As it can be seen from table 1 catalyst of the present invention to be used for the hydrogenation of Nitrobenzol, at 100 DEG C, Reacting 1h under 1.0MPa hydrogen pressure, Nitrobenzol maximum conversion is up to 98.7%, and aniline selectivity is up to 100%.

The catalyst B obtaining above-described embodiment 2 carries out multiplexing performance investigation, and this catalyst is centrifugal to be reclaimed also With three dried multiplexings of washing with alcohol, performance is as shown in table 2:

The multiplexing performance of table 2 catalyst B

Multiplexing number	Nitrobenzene conversion rate (%)	Aniline selectivity (%)
			1	98.7	100
2	98.2	100
			3	98.3	100
4	98.0	100
			5	98.2	100
6	97.9	100

Table 2 shows that catalyst is active almost without decline after using 6 times, and multiplexing performance is good.

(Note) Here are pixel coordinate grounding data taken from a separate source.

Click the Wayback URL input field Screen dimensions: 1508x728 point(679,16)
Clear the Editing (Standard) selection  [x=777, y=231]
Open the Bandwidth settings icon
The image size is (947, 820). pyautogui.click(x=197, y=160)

With the above-mentioned desirable embodiment according to the present invention for enlightenment, by above-mentioned description, related work Personnel can carry out various change and amendment completely in the range of without departing from this invention technological thought. The content that the technical scope of this invention is not limited in description, it is necessary to according to right Determine its technical scope.

Claims (4)

1. the preparation method of a mesoporous carbonitride load nano nickel phosphide, it is characterised in that select high-ratio surface The mesoporous carbonitride of long-pending rich N agent structure is carrier, prepares loaded nano by low-temperature atmosphere-pressure solvent-thermal method Nickel phosphide, the specific surface area of described mesoporous carbonitride is 435m²/g。

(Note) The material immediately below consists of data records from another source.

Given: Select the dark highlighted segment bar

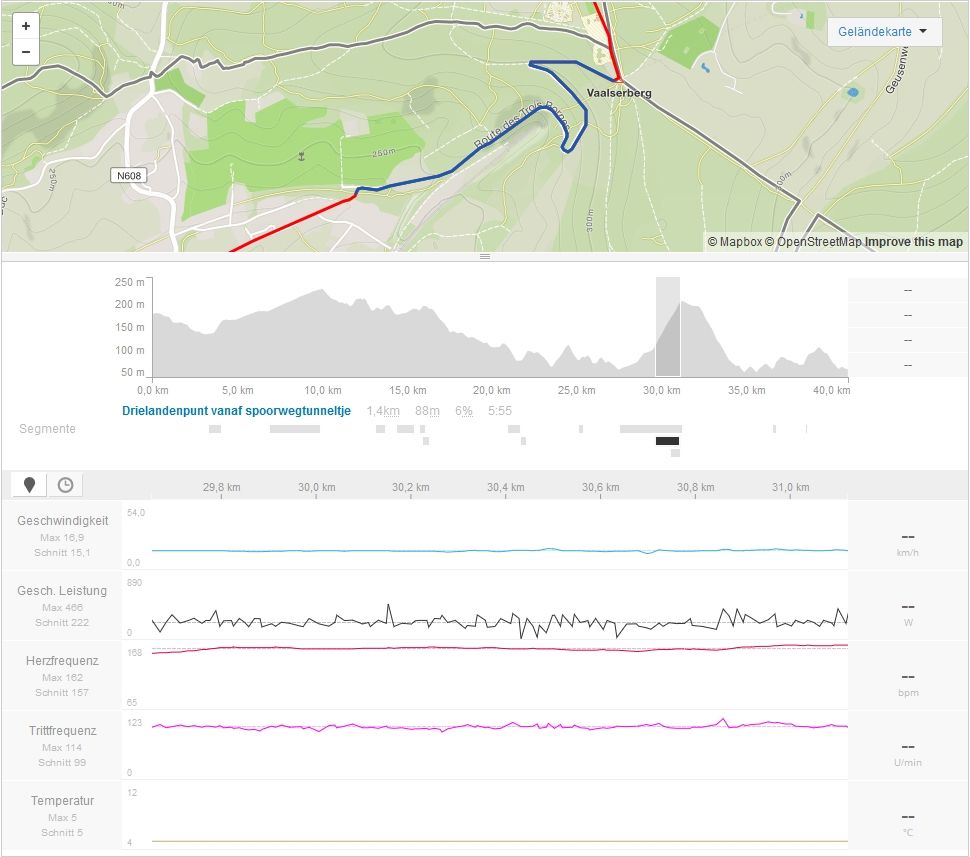Looking at the screenshot, I should tap(667, 441).
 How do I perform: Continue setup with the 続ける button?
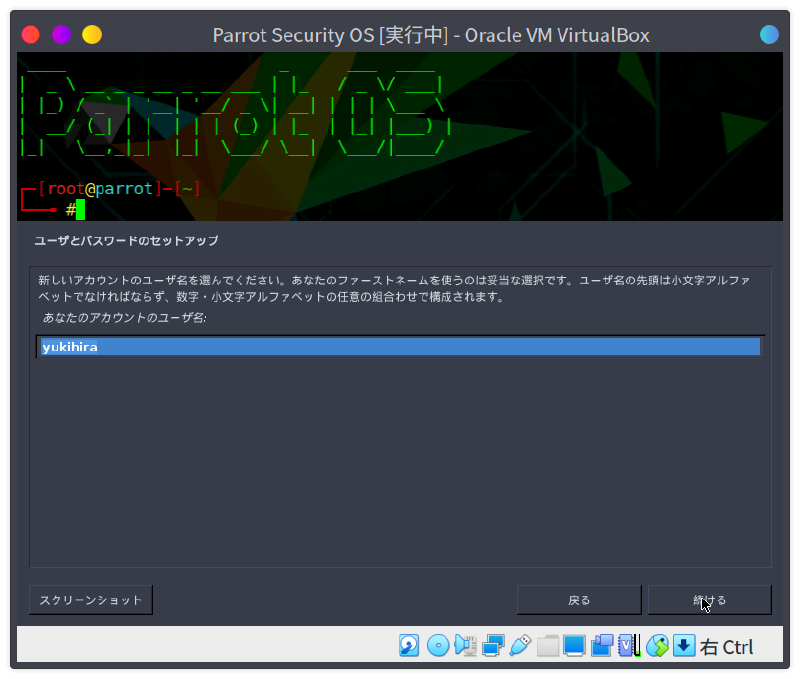[x=709, y=600]
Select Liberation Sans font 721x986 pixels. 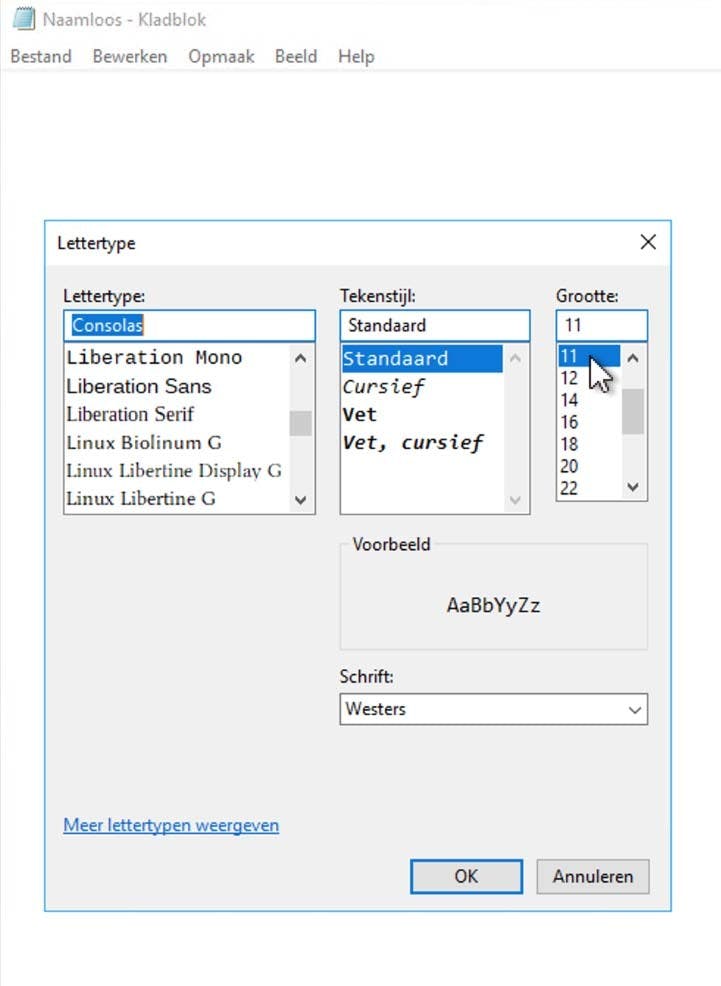coord(139,386)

The preparation method of a kind of mesoporous carbonitride the most according to claim 1 load nano nickel phosphide, its It is characterised by that the method is carried out as steps described below:

(1) weigh a certain amount of nickel source and mesoporous carbonitride joins in solvent, wherein nickel and the matter of carbonitride Amount ratio is 1:20-1:6, is sufficiently stirred for；It is subsequently adding a certain amount of sodium dihydric hypophosphite, wherein the rubbing of phosphorus and nickel That ratio is 2:1-5:1, stirs；

(2) by said mixture reflow treatment 5h in 150-200 DEG C of oil bath, naturally cool to after room temperature from The heart separates, wash, be vacuum dried and i.e. obtain described catalyst.

The preparation method of a kind of mesoporous carbonitride the most according to claim 2 load nano nickel phosphide, its It is characterised by that the nickel source described in step (1) is Nickel dichloride., nickel acetate or nickel sulfate.

The preparation method of a kind of mesoporous carbonitride the most according to claim 2 load nano nickel phosphide, its It is characterised by that the solvent described in step (1) is ethylene glycol, propylene glycol or glycerol.